Evaluation of Cathode Materials for Low Temperature (500-700C) Solid Oxide Fuel Cells

Solid oxide fuel cells (SOFC) have gained a great deal of interest, due to their potential for high efficiency power generation and ability to utilize hydrogen fuel, as well as various hydrocarbon-based fuels. A recent trend in SOFC development has been towards lower operating temperatures (500-700°C), which can substantially reduce the cost and complexity of the system. This thesis presents an investigation into state of the art Ba- and La- based cathode materials for use in low temperature (500-700°C) solid oxide fuel cells. Synthesis of A-site deficient [A=0.97] Ba0.5Sr0.5Co0.8Fe0.2O3 (BSCF) was accomplished by the EDTA-citrate method. This powder was compared against a commercially available La0.6Sr0.4Co0.2Fe0.8O3 (LSCF) powder used as a reference. The phase structure and morphology of the powders was characterized using XRD analysis, SEM imaging, and BET surface area analysis. Thermal expansion and thermogravimetric measurements were performed to characterize the chemical and mechanical properties of the powders up to 800°C. The powders were also found to develop a secondary surface phase after exposure to ambient air at room temperature for as little as 100h. This phase was attributed to surface A-site carbonate formation due to exposure to atmospheric CO2. Symmetric cells were prepared and electrochemically characterized using AC impedance spectroscopy in a range of 500-700°C, and a PO2 of 1.0-0.01 atm. The BSCF was found to have a ~7x lower ASR than LSCF at 600°C (0.4 Ωcm2 vs. 2.95 Ωcm2 at 600°C). The impedance spectra were modeled using an equivalent circuit model, and three distinct processes were identified. These processes were ultimately attributed to a charge transfer process, a surface exchange process, and a gas diffusion process.
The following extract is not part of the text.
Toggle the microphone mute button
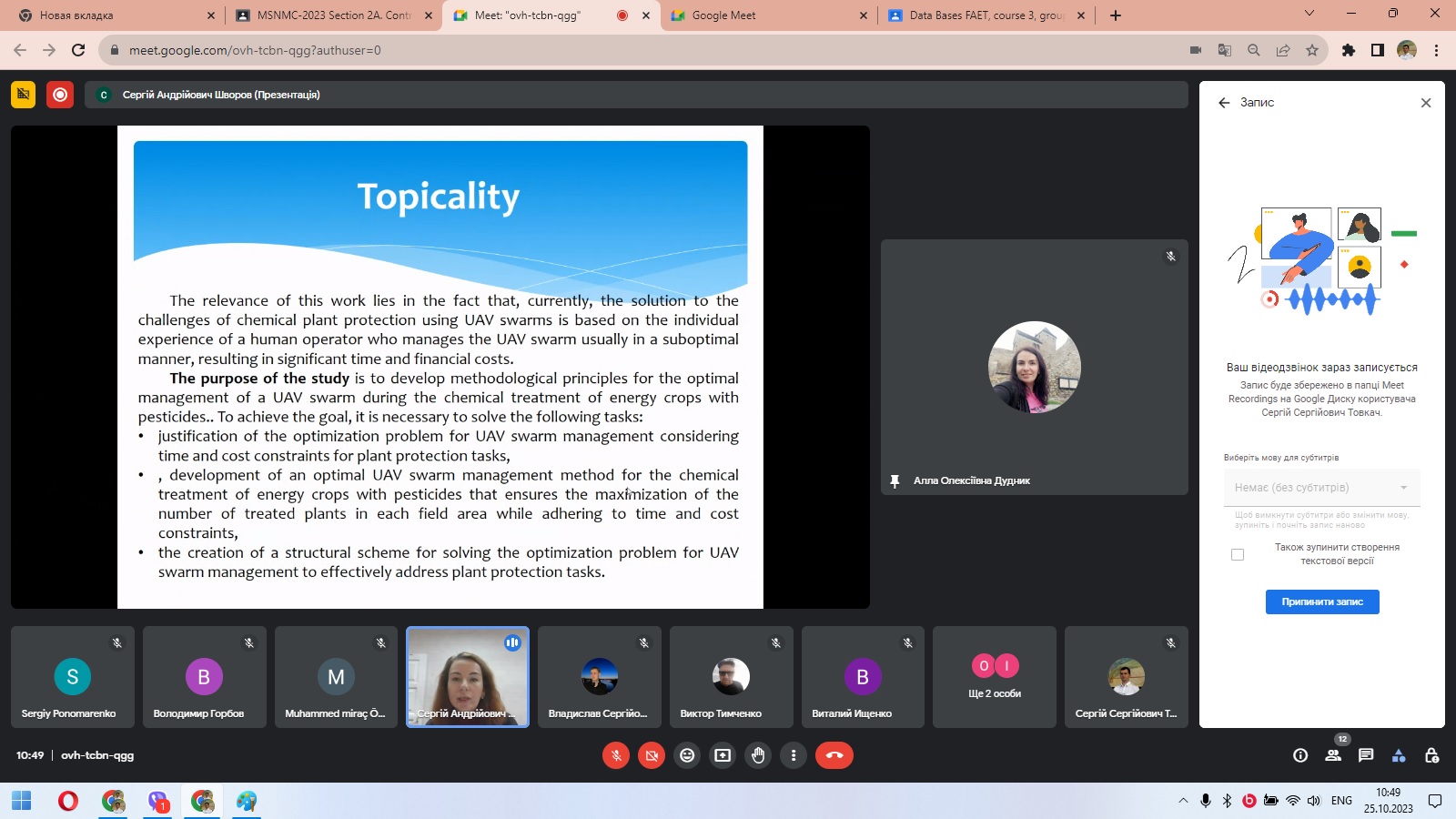Screen dimensions: 1456x819 click(x=616, y=755)
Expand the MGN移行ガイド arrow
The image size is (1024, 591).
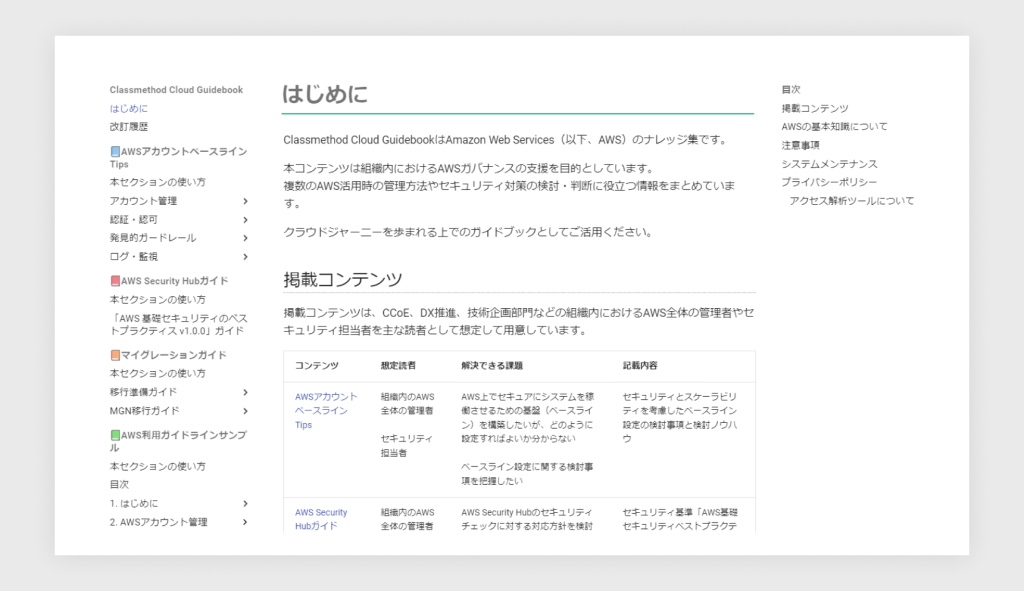click(x=245, y=410)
Using the calculated PO2 and temperature dependencies, a model was proposed to explain the mechanism behind the oxygen reduction reaction on the BSCF cathode. It was found that below 600°C, the primary mechanism is partial reduction of the gaseous oxygen, possibly followed by surface diffusion. Above 600°C, the gaseous oxygen is completely reduced and incorporated into the bulk of the cathode, where it undergoes bulk diffusion to the cathode/electrolyte interface.